You can always make your network ‘bigger’ (both in terms of number of layers – depth, as well as the number of units in each layer – width), and in principle this leads to higher quality models. However, bigger networks have many more parameters making them prone to overfitting. To avoid this you need much more training data. They also require much more computational resource to train. “For example, in a deep vision network if two convolutional layers are chained, any uniform increase in the number of their filters results in a quadratic increase in computation.

One way to counteract this is to introduce sparsity. Arora et al., in “Provable bounds for learning some deep representations” showed that if the probability distribution of the dataset is representable by a large, very sparse deep neural network, then the optimal network technology can be constructed layer after layer by analyzing the correlation statistics of the preceding layer activations and clustering neurons with highly correlated outputs.

Unfortunately, today’s computing infrastructures are very inefficient when it comes to numerical calculation on non-uniform sparse data structures.

Is there any hope for an architecture that makes use of filter-level sparsity, as suggested by the theory, but exploits current hardware by utilizing computations on dense matrices? The Inception architecture started out as an exploration of this goal.

The main idea of the Inception architecture is to consider how an optimal local sparse structure of a convolutional vision network can be approximated and covered by readily available dense components.

Given the layer-by-layer construction approach, this means we just have to find the optimal layer structure, and then stack it. The basic structure of an Inception layer looks like this:

The 1×1 convolutions detect correlated units in local regions, and the larger (3×3 and 5×5) convolutions detect the (smaller number) of more spatially spread out clusters.

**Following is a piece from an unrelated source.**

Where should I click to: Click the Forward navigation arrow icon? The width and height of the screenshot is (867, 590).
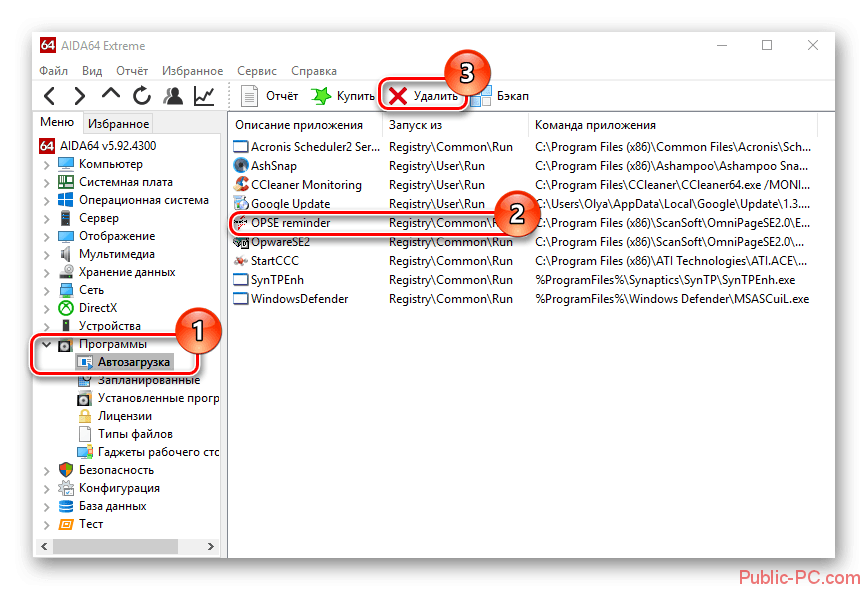click(79, 96)
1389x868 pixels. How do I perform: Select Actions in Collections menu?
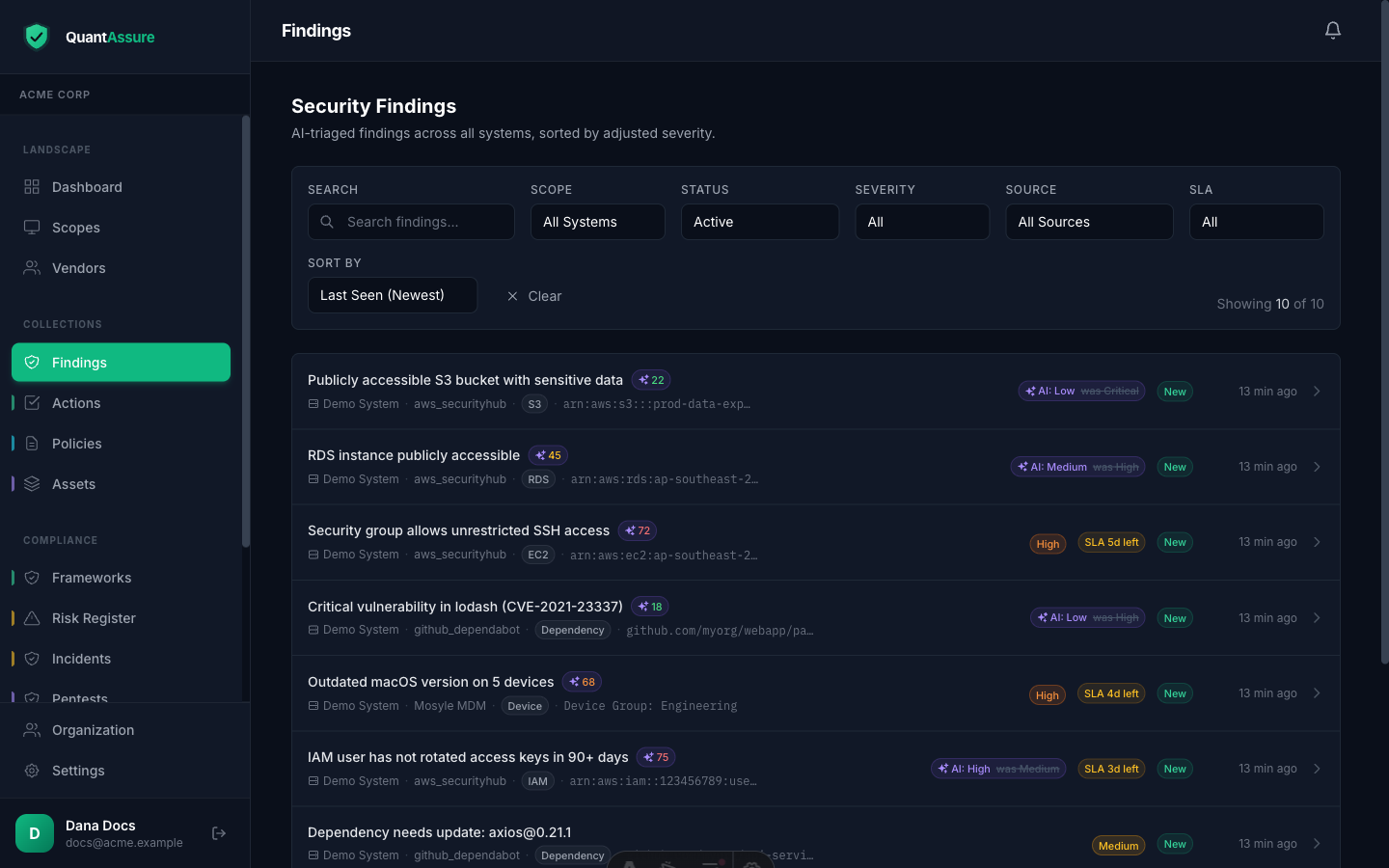pos(121,403)
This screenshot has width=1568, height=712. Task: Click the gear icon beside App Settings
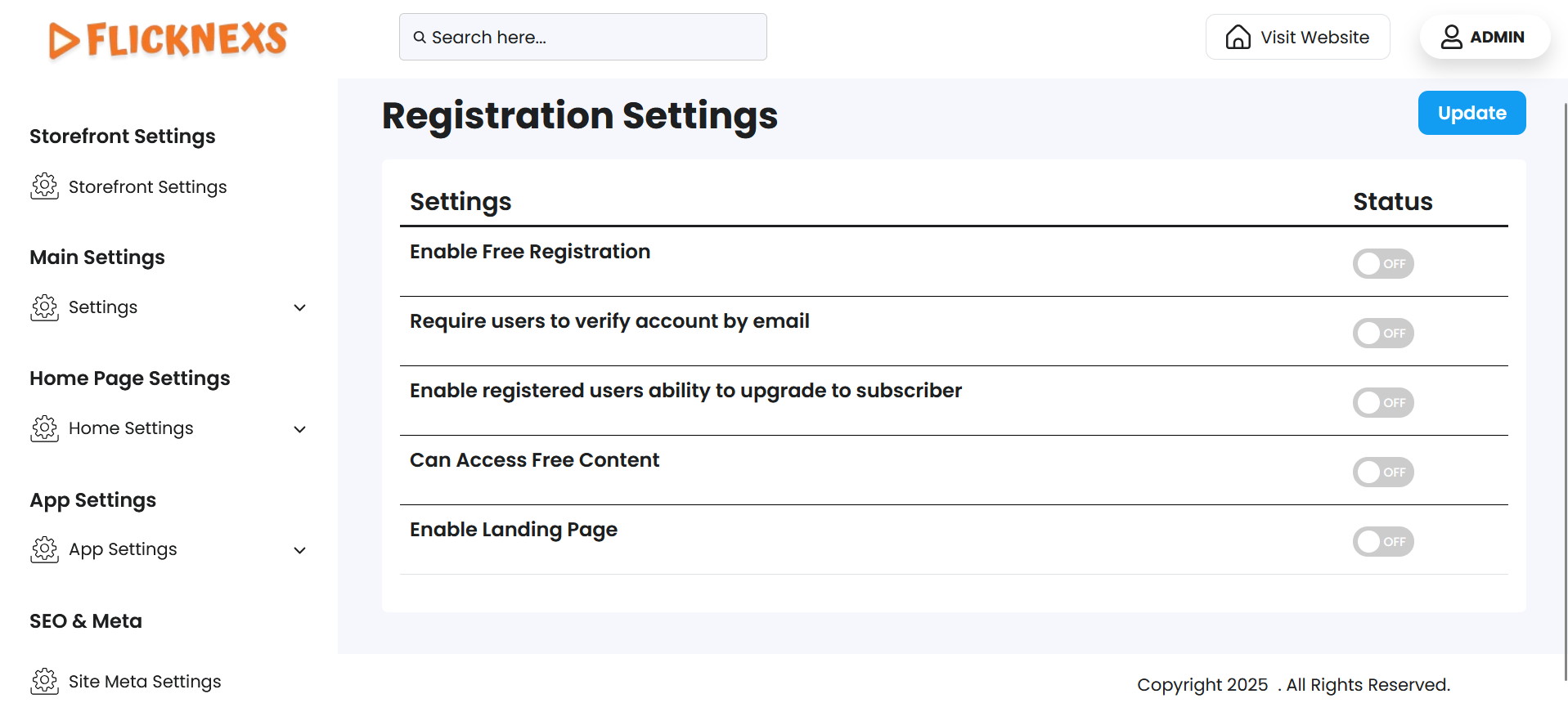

Since pooling has been shown to have a beneficial effect, a pooling path in each stage is added for good luck too.

The problem with the structure as shown above though, is that it is prohibitively expensive!

While this architecture might cover the optimal sparse structure, it would do it very inefficiently, leading to a computational blow up within a few stages.

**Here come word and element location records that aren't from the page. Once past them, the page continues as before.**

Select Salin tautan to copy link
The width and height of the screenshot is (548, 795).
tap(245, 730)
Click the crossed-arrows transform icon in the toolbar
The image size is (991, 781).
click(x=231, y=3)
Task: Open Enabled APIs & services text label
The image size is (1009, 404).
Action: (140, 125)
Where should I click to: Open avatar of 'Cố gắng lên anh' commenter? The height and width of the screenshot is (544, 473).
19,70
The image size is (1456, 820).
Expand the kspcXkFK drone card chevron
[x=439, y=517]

The solution is to reduce the network dimensions using 1×1 convolutions on all the 3×3 and 5×5 pathways. “Beside being used as reductions, they also include the use of rectified linear activation making them dual purpose.” This gives a final structure for an Inception layer that looks like this:

In general, an Inception network is a network consisting of modules of the above type stacked upon each other, with occasional max-pooling layers with stride 2 to halve the resolution of the grid.

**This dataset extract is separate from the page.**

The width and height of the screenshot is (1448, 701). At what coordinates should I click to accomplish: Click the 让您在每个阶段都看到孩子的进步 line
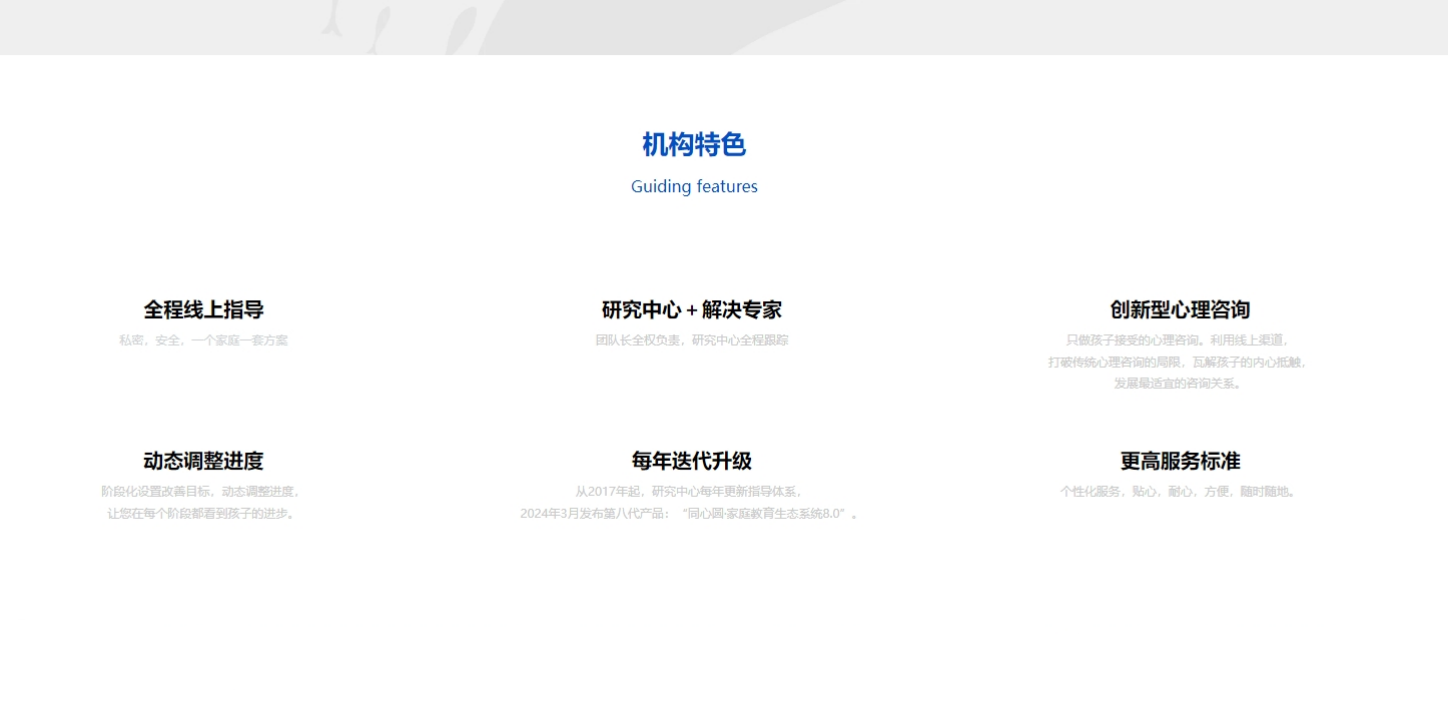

You can see these layers stacked on top of each other in the GoogLeNet model. That network is 22 layers deep (27 if the pooling layers are also counted). The overall number of building blocks used for the construction of the network is about 100! Propagating gradients all the way back through so many layers is a challenge. We know that shallower networks still have strong discriminative performance, and this fact was exploited by adding auxiliary classifiers connected to intermediate layers (yellow boxes in the overall network diagram at the start of this section)…

… These classifiers take the form of smaller convolutional networks put on top of the output of the Inception (4a) and (4d) modules. During training, their loss gets added to the total loss of the network with a discount weight (the losses of the auxiliary classifiers were weighted by 0.3). At inference time, these auxiliary networks are discarded.